Each provider has a different message format. The MessageConverter base class uses @singledispatchmethod for type-based dispatch.

Converters:

  • InternalFormatConverter -- Uses message_to_dict() for internal format
  • IdentityConverter -- Returns Message objects unchanged (MockProvider)
  • Provider-specific: OpenAIChatConverter, AnthropicMessageConverter, etc. (in respective modules)

Principle: Message classes remain pure data containers. Each provider defines its own converter without touching Message classes.

5. CONFIGURATION & REPLAY

Endpoints defined in config.yml:

llm_endpoints:
  gpt4:
    provider: "vibe.providers.llm.openai.OpenAIProvider"
    config:
      model: "gpt-4-turbo"
      api_key: "${OPENAI_API_KEY}"
      tools: true

Dev Mode Features:

  • Endpoint switching via ?endpoint=...
  • Tools toggle via ?tools=0
  • Recording via ?record=name (saves JSONL to data/logs/assistant/)
  • Playback via ?playback=name (no API calls)

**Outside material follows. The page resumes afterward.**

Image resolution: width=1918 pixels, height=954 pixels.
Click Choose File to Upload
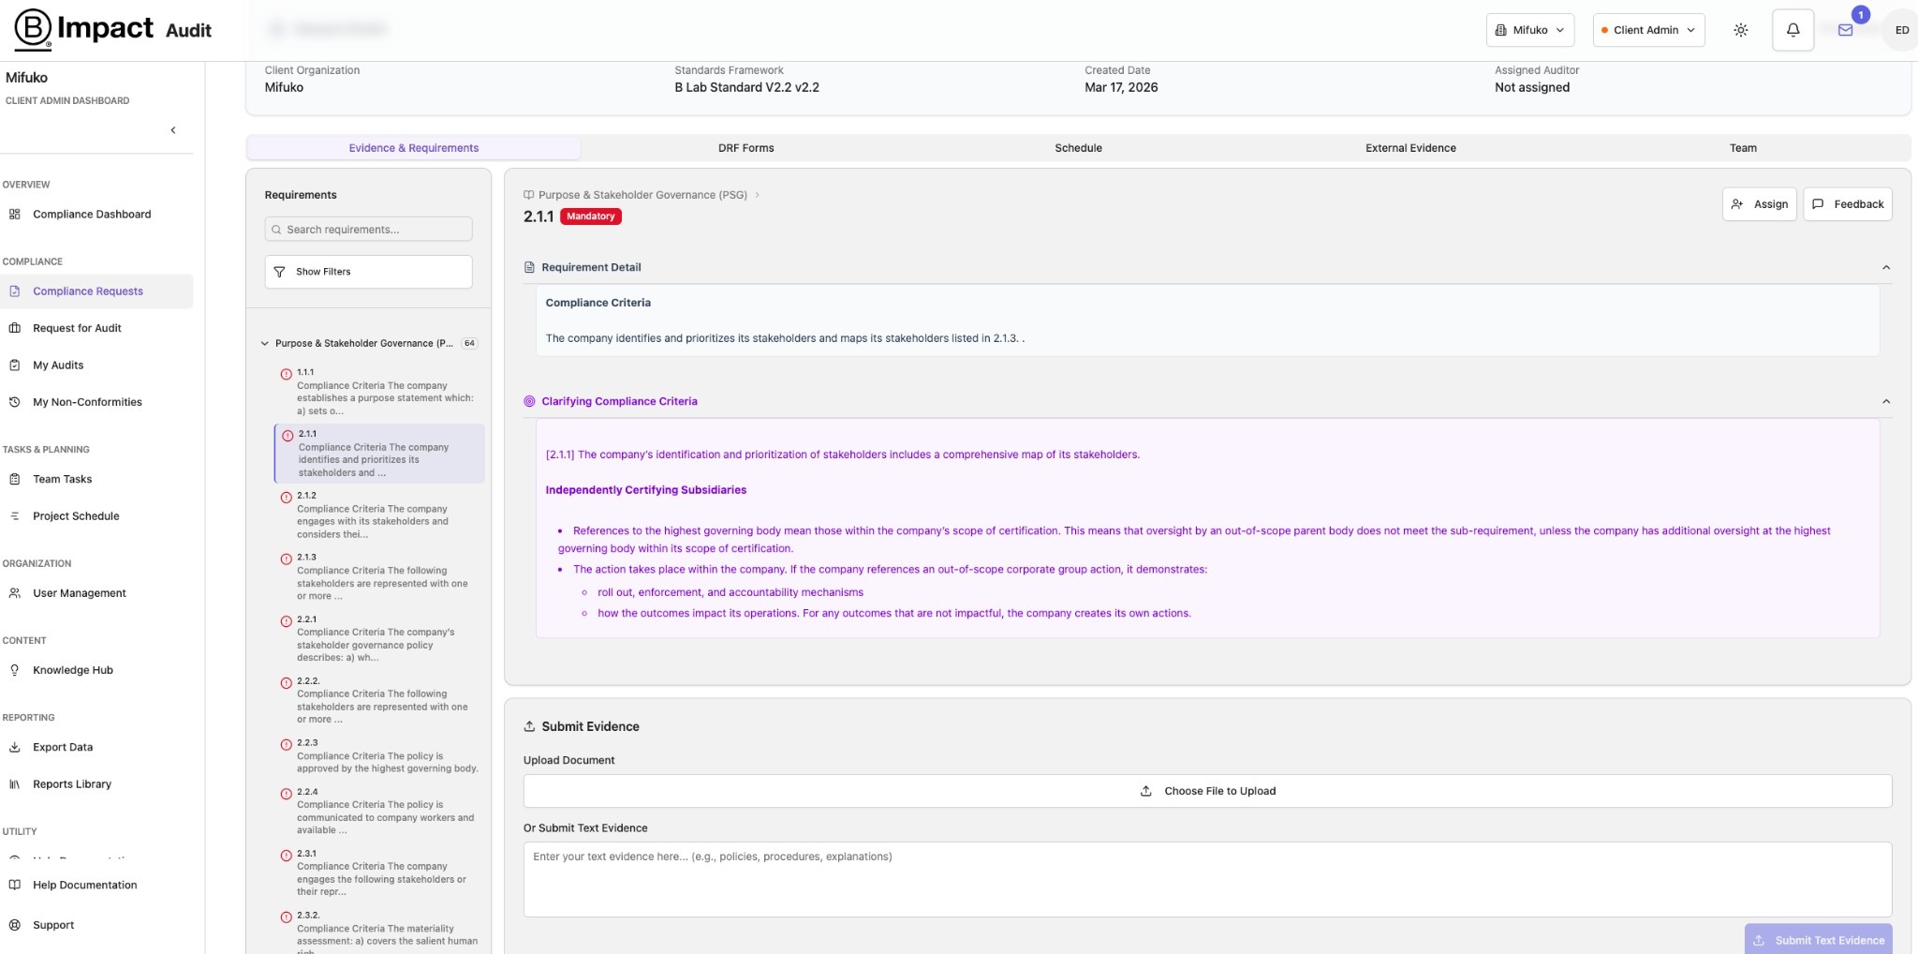[1207, 791]
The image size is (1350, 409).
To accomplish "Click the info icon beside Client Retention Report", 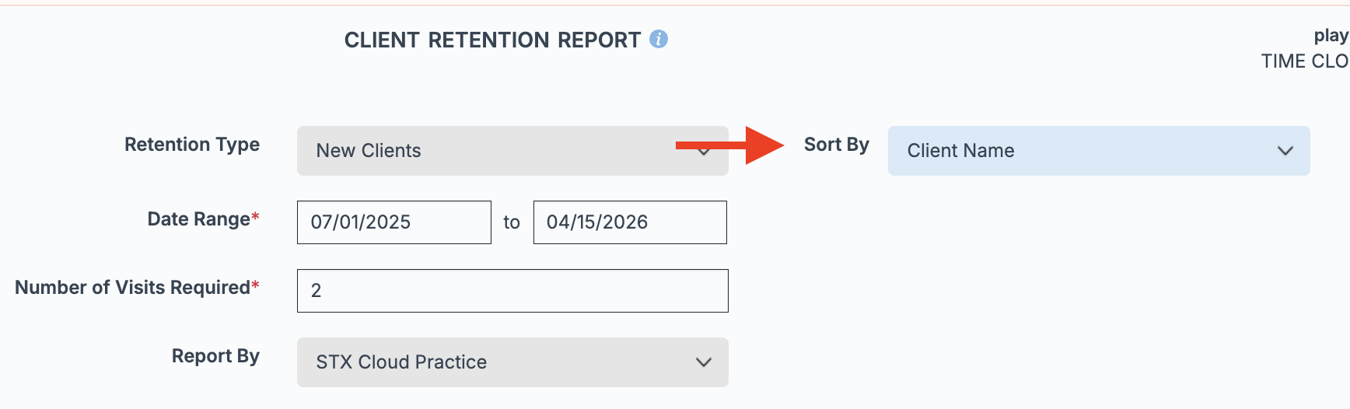I will [659, 39].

Replay System: Records JSONL with request/response entries. Playback config:

config:
  playback_from_file: "data/logs/assistant/llm_20241201.jsonl"
  playback_session_id: "abc123"     # Optional filter
  playback_sequence: 2              # Optional specific turn
  playback_delay_ms: 50             # Simulate streaming delay

Each provider overrides _recorded_payload_to_native() to convert recorded JSON back to SDK-specific objects.

6. FILE LOCATION INDEX

What Where
Base class vibe/providers/llm/base.py::LLMProvider
ProviderConfig vibe/providers/llm/base.py::ProviderConfig
ProviderCapabilities vibe/providers/llm/base.py::ProviderCapabilities
Structured output result vibe/providers/llm/base.py::StructuredOutput
Structured output errors vibe/providers/llm/base.py::StructuredOutputError, StructuredOutputTruncatedError, StructuredOutputParseError
Structured retry helpers vibe/providers/llm/base.py::_raise_classified_parse_failure, _is_structured_retryable
Structured public surface vibe/providers/llm/base.py::LLMProvider.generate_structured, _generate_structured_once, describe_structured_request
Stream chunks vibe/providers/llm/types.py::ChunkType, StreamChunk (re-exported from base.py)
Message converter vibe/providers/llm/message_converter.py::MessageConverter
Implementations vibe/providers/llm/{openai,gemini,anthropic,ollama,mistral,mock}.py
System proxy vibe/providers/llm/system_proxy_provider.py
Tool definitions vibe/providers/llm/tools.py
Provider factory vibe/assistant/services/provider_factory.py::ProviderFactory
Mock provider (review) vibe/review/services/mock_llm_provider.py::MockReviewLLMProvider

Document Version: 1.1 Last Updated: 2026-04-28 Notes: Documented the structured-output surface (generate_structured, _generate_structured_once, StructuredOutput, StructuredOutputError/Truncated/Parse, retry/truncation/free-form-fallback behaviour). Removed stale "Review uses a separate vibe/review/llm.py client" framing — Review now goes through LLMProvider. Added MockReviewLLMProvider row.